Бу-у-ум — прозвучал первый хлопок, и орудие откатилось назад. Бу-у-ум — тотчас прогремел второй.
Как и предполагал зуав, паника усилилась. Белые мундиры бежали с массива Сольферино. «Итальянская шпионка» оказалась в руках освободителей.
— Надо подать знак нашим, что башня свободна, но как?
— Спустить трехцветный флаг, — предложила Беттина.
— Точно! Синий — это мой пояс.
— Белым может послужить мундир дядюшки Джироламо.
— Браво! А красным будет кусок хорватского плаща.
Молодой человек скрепил кое-как три части в единое целое и, перепрыгивая через ступеньки, помчался наверх. Еще минута — и он стоял под открытым небом. Когда трехцветный флаг взвился над зубчатыми стенами, раздались возгласы:
— Башня взята! Победа! Победа!
Зуавы увидели стоящего наверху однополчанина:
— Франкур! Живой! Смотрите, это Франкур! Да здравствует капрал!
Он что-то кричал им в ответ, махая своей красной феской.

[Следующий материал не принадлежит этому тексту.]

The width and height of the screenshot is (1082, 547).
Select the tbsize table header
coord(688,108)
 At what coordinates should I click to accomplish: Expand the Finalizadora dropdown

— Капитан, может быть, исполнить ригодон? — спросил сержант-горнист у командира.
— Давай!
Приложив инструмент к губам, Питух протрубил перед двумя тысячами зуавов задорную мелодию в честь героя недели, а затем — в честь знамени полка.
У взволнованного капрала бешено колотилось сердце. С глазами, полными слез, он спустился вниз. Беттина успела переодеться и в своем женском наряде выглядела восхитительно. Отважный француз подал подруге руку.
— Любимая, идемте. Я представлю вам мой полк!
Первым, кого они увидели, был Оторва. Отдав честь командиру, Франкур сказал:
— Мой капитан, это синьорина Беттина, патриотка, тетя нашего приемного сына Виктора Палестро. Она любезно согласилась стать моей невестой.
Легендарный командир, весь в саже и порохе, вытянулся по стойке «смирно» и саблей приветствовал друга и его избранницу, а «шакалы» хором гаркнули:
— Да здравствует Франция! Да здравствует Италия!
— Да! Да здравствует Франция, — повторил Жан Бургей, — которую так достойно представляет Франкур, и да здравствует Италия, которая так благородно воплотилась в вас, синьорина… Да будет благословен ваш франко-итальянский союз!
Конец третьей частиЭпилог
Битва при Сольферино завершила двадцатипятидневную кампанию, которая велась под барабанный бой. Великая битва принесла великую победу. Но это была и жестокая битва: на поле сражения осталось свыше 35 тысяч воинов: союзники потеряли 1816 человек, австрийцы — приблизительно восемнадцать тысяч[161].